In traditional top-down RPGs, player agency is an illusion gated by hardcoded dialogue trees. You pick option A, B, or C and get a pre-written response down a predictable track. I wanted an experience where the AI is entirely load-bearing — changing the mechanical state of the world in real time.

In Brad Did Something, every piece of NPC dialogue, every bizarre workplace reaction, and every fiscal consequence is generated live by the model.

The load-bearing mechanic: the LLM doesn't just write decorative flavor text. Through strict JSON-schema validation, the model's output directly drives the game's economy. Talk an underling into salvaging a problematic enterprise lead and your revenue jumps; offend them and your pipeline collapses. You literally have to argue your way to $1,000,000 — and because the server owns all the truth, the model never sees (and can't leak) the hidden morale and relationship scores it's secretly moving.

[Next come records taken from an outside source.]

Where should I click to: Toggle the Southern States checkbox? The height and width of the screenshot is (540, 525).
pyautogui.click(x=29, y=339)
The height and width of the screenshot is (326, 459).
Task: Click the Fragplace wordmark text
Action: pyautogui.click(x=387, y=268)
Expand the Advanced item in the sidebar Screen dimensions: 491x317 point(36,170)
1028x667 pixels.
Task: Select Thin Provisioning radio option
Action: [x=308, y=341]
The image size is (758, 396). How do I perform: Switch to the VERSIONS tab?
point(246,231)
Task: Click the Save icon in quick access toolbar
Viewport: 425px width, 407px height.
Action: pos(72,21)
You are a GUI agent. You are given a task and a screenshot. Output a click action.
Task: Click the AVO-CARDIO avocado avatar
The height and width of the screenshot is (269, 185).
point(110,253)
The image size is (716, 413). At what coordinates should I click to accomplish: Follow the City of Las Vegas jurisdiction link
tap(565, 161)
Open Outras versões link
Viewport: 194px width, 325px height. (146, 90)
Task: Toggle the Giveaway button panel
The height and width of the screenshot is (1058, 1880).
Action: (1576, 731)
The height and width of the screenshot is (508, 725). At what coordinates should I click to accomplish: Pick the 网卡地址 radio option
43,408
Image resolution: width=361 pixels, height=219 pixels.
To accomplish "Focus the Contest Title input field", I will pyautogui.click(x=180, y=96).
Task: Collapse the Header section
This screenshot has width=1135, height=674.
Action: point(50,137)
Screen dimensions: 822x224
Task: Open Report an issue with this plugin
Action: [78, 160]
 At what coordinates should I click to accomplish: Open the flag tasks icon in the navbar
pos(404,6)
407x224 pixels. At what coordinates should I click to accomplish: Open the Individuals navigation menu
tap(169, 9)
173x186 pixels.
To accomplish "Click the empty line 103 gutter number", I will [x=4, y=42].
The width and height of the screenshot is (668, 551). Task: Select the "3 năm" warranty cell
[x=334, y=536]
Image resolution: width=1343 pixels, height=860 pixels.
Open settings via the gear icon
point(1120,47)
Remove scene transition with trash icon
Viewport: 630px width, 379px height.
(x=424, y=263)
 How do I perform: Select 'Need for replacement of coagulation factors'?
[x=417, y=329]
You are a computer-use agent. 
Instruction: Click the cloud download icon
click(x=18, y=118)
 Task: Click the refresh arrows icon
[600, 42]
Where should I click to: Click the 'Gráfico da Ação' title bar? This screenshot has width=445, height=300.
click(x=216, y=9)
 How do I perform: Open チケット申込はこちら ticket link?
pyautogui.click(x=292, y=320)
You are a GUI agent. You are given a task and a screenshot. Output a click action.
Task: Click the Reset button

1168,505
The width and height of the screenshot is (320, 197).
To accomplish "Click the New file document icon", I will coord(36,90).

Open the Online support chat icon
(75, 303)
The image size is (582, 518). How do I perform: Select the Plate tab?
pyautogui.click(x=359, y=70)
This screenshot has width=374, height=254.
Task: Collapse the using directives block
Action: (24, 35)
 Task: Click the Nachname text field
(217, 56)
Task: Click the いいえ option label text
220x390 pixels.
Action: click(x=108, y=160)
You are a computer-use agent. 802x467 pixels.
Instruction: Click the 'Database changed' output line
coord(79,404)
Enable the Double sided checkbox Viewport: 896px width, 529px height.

2D Walkabout Meets AI Comics

To anchor the chaos I built a classic 2D top-down walking simulator. But to keep the narrative punchy and reward players for surviving meltdowns, I added a second layer of visual comedy: single-panel, wordless crisis comics generated on the fly.

When an event triggers, the text model drafts a short scene description; a separate image model renders a comic panel that drops directly over the office floor — giving a literal face to the corporate madness right before the dialogue opens and you have to clean up the mess.

Comic reveal The text model writes the situation; the image model draws it. Same beat, two models.


Cramming the Chaos into < 32B (The AI Architecture)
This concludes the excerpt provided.